Of course not. He was a mortal – and, worse still, a man. He wouldn't know her. His eyes would be forever wandering. So she had to be forever wandering. How did you capture a restless object? By being constantly in motion yourself.
She needed to find a way to cut herself off from Eve, to stay awake when the others slumbered. And she needed to act quickly. Eve could die at any moment, and Robin Crake would only live once. If she missed him...
That was when Myrrha realized she'd been planning this for centuries. Every book she'd read, every experiment she'd performed, every incantation she'd memorized – it had all been directed to this end. Ever since she had realized that her sister had made her a goddess in form and mind, but not in power, ever since she had realized that she'd been created to help somebody else make sense of the world, she had been planning her rebellion, without even knowing it.

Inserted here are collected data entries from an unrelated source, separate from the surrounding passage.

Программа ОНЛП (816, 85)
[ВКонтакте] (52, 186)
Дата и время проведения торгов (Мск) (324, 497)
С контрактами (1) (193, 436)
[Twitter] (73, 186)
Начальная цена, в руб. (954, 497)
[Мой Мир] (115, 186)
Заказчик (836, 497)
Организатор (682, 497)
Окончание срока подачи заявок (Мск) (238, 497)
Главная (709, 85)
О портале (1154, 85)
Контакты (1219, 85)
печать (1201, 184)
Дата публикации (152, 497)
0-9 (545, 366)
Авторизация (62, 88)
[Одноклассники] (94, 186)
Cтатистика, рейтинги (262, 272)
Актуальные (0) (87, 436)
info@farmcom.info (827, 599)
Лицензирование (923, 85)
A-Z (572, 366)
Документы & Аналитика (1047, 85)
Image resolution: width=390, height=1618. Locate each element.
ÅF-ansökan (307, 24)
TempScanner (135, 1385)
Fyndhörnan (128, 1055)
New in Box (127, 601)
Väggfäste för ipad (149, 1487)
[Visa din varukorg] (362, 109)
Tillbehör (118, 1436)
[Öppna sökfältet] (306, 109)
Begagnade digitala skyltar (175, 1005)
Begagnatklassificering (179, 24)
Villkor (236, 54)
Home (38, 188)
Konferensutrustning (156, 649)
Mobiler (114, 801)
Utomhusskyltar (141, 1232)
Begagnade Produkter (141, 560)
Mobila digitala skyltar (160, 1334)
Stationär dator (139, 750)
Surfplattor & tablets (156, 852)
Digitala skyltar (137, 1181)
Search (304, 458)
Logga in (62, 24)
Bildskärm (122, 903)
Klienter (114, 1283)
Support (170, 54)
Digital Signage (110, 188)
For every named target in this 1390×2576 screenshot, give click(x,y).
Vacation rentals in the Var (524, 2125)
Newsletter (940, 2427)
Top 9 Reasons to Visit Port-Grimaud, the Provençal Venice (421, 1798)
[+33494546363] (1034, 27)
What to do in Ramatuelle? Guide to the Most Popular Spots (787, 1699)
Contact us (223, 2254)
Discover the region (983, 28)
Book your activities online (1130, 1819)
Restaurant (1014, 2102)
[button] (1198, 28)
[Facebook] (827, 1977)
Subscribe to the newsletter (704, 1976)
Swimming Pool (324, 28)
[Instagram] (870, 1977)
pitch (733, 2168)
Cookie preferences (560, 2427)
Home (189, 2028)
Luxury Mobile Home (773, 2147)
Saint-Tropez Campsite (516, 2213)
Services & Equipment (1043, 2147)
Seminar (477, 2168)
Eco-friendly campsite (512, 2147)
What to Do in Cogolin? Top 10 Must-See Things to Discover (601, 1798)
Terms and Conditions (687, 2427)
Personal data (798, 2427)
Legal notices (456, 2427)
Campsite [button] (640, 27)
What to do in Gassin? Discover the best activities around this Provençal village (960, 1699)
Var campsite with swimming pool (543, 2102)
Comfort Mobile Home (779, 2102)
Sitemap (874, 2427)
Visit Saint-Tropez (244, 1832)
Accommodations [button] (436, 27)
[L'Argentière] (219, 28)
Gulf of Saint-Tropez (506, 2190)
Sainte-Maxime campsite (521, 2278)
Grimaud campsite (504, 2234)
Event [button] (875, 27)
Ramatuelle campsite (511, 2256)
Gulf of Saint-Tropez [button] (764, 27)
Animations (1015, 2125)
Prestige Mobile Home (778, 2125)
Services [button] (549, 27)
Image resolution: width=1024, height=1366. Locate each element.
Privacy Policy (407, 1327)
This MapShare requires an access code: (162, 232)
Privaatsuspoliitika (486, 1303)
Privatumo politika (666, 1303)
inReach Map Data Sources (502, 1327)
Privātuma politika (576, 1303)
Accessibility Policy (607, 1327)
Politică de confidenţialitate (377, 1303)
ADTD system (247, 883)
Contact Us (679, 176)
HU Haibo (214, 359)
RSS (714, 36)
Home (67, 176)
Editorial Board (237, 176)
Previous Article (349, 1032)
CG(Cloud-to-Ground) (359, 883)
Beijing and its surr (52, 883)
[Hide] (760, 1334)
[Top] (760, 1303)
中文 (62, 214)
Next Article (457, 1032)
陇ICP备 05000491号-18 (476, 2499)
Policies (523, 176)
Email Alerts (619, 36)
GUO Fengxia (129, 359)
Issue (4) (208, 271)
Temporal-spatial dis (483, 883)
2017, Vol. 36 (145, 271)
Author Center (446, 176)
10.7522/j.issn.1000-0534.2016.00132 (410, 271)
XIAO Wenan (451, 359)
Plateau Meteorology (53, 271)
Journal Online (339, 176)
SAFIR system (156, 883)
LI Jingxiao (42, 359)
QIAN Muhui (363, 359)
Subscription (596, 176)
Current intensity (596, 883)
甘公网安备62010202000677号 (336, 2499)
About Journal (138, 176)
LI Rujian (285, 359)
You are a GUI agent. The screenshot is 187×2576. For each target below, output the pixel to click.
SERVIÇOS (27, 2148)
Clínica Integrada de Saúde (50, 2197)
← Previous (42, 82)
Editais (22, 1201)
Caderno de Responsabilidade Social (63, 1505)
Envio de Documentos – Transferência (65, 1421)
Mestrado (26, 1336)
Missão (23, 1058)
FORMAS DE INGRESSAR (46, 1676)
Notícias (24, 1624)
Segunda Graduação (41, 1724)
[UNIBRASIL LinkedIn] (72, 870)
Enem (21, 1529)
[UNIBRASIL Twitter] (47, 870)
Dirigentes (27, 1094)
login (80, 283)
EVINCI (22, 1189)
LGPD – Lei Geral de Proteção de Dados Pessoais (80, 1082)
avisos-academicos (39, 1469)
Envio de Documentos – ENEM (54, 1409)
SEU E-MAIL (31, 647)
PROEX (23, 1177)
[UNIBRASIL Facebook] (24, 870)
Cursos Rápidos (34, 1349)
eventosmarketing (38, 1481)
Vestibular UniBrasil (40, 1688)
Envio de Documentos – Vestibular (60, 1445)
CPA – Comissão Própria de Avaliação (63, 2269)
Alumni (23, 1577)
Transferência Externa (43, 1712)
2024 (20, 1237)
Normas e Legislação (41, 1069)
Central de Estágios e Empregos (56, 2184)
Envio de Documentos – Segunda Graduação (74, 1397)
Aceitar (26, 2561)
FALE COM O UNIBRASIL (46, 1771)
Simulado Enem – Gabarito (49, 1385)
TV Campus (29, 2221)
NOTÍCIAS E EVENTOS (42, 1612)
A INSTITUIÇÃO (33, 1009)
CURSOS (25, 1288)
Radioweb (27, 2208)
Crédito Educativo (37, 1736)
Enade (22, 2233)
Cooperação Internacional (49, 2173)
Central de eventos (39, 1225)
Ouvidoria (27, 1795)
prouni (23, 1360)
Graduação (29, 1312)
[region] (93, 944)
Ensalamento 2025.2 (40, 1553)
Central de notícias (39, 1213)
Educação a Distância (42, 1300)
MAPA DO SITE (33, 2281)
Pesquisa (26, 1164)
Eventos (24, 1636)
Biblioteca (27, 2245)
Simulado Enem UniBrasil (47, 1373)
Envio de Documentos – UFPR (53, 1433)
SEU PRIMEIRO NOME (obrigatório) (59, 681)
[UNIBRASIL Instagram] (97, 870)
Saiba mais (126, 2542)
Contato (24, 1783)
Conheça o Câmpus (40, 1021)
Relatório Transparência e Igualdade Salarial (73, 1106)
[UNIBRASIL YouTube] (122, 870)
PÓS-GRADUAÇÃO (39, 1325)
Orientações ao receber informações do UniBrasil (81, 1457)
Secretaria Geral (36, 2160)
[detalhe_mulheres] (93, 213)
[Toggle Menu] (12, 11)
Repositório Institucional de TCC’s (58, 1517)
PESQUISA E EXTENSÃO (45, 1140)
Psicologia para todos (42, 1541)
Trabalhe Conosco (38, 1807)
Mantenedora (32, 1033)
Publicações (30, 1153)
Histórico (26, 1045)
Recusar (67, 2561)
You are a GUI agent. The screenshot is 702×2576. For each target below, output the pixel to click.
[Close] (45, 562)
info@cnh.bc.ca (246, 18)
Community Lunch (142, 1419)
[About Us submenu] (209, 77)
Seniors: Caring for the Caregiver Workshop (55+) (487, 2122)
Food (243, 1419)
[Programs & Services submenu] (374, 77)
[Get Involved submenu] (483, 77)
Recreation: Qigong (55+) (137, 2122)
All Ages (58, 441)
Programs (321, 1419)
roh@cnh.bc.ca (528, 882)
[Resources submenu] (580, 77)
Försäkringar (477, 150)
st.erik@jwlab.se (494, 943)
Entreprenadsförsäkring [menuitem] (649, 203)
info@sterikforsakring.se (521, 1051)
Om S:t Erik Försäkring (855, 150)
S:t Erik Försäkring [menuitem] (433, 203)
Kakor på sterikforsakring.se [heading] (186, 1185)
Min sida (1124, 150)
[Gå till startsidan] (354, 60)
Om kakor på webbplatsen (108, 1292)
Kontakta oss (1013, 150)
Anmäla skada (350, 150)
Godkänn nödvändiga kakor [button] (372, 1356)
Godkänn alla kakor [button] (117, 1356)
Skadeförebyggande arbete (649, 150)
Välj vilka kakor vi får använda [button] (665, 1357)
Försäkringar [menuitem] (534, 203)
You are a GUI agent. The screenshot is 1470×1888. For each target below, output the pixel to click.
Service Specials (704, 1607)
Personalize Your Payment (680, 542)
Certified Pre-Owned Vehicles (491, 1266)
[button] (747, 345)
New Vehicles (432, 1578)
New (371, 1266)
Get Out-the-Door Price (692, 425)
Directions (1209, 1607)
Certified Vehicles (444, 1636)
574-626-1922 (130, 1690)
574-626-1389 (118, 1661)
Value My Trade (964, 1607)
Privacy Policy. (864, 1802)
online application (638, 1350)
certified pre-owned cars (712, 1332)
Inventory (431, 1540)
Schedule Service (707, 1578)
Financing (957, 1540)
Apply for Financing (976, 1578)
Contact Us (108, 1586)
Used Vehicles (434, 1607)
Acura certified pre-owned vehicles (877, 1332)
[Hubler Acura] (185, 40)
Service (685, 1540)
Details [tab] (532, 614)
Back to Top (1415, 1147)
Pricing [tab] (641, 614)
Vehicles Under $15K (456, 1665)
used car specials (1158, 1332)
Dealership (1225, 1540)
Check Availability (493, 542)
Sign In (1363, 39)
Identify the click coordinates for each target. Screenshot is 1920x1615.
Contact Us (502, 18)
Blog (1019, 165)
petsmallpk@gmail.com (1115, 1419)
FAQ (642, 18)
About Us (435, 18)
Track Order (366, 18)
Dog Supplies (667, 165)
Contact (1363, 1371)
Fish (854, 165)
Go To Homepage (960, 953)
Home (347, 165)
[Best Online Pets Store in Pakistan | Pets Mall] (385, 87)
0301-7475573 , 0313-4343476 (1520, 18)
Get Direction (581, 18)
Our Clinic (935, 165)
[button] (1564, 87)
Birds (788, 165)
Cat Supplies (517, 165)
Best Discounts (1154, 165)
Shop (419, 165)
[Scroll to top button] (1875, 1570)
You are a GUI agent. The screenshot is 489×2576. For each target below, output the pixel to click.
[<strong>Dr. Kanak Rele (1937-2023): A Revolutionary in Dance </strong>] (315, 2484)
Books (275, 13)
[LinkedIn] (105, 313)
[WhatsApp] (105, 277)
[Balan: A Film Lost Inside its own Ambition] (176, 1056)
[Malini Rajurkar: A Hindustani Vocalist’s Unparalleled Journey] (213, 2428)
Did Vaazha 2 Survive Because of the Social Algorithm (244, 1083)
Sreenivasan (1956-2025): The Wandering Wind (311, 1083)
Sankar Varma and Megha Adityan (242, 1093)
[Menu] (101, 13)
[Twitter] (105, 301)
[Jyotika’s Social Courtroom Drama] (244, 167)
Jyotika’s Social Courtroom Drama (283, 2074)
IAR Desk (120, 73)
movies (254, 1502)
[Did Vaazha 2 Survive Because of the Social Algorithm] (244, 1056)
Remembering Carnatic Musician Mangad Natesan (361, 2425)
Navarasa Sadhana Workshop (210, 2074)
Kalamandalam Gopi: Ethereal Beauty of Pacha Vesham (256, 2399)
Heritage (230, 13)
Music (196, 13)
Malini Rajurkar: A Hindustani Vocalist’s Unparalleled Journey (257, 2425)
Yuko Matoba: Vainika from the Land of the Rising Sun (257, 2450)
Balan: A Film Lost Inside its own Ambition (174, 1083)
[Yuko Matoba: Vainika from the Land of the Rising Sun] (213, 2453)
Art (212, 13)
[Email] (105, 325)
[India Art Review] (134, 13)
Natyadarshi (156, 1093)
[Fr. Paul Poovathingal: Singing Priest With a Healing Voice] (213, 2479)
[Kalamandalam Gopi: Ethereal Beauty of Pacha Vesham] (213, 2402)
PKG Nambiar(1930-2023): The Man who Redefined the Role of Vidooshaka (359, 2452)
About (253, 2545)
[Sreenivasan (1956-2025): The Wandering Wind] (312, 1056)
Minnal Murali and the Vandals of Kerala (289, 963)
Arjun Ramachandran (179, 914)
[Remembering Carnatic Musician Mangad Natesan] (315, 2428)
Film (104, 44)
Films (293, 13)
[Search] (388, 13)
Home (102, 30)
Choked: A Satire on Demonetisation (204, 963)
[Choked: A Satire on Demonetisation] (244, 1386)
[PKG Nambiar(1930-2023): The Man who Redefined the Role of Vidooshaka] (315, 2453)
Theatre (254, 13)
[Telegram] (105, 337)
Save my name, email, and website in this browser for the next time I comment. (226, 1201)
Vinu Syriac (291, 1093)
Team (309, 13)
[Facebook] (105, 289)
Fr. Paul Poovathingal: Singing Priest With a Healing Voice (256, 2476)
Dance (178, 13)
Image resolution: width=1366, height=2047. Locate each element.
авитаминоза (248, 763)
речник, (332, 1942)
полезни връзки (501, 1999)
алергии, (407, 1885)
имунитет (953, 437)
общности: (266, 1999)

She had always been drawn to magic, and she had thought this was just because it offered her a shadow of her sister's power – a slim and labour-intensive shadow, but a shadow nonetheless. Now she realized she could use it to take her sister's power, if only she could understand the nature of that power. If she could understand how Eve came about – what it was that kept summoning her to life again and again – she was sure she could devise a way to kill her permanently.
Well, the pompous Faustus could be useful there. He had been present when she was awoken, though she refused to believe such an idiot had been responsible for waking her. And all he valued was knowledge, so he would be easy enough to bribe.
But the most urgent thing was cutting herself off from Eve. Even now, thinking these thoughts, she was vulnerable. She couldn't keep secrets from her sister until she was separate – a being in her own right.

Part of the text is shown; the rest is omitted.